Problem statement :: What is needed is a single figure: how many lines of the records below contain the word "link".
════
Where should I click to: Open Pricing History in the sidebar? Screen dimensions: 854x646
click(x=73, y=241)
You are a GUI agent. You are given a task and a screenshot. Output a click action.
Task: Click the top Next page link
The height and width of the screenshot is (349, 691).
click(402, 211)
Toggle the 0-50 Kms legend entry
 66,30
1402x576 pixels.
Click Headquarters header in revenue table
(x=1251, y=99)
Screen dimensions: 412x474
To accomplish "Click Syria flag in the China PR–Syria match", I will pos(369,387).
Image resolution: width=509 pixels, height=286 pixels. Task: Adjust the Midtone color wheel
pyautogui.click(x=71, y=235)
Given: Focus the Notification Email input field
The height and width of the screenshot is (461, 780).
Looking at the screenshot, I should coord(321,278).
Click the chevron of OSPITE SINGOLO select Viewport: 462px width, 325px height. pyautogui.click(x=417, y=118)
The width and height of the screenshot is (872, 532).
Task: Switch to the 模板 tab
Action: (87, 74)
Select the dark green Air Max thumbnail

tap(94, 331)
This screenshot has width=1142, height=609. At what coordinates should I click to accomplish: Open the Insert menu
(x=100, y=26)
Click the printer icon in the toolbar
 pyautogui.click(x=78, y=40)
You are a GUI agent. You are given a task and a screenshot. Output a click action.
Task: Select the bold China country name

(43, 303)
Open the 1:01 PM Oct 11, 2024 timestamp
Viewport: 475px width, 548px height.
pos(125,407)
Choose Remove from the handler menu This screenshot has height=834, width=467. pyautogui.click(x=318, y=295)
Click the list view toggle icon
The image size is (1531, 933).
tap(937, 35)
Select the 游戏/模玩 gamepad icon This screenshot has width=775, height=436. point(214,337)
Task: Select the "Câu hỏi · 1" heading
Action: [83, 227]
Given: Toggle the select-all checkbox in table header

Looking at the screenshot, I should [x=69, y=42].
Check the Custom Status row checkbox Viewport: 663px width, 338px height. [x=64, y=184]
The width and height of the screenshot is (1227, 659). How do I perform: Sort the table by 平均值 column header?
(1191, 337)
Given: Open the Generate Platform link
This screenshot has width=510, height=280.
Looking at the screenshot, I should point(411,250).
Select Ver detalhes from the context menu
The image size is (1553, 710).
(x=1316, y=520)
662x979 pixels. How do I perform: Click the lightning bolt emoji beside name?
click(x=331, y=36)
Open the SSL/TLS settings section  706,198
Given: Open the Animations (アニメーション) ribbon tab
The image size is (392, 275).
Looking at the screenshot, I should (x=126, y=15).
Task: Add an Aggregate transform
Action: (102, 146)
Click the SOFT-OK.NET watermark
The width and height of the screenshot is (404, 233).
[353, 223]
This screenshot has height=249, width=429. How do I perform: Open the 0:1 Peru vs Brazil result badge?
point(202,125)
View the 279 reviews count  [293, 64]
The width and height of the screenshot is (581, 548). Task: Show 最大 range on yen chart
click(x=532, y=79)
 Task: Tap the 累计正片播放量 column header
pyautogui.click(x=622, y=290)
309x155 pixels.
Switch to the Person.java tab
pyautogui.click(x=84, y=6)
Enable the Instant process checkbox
════
Result of this task :: 2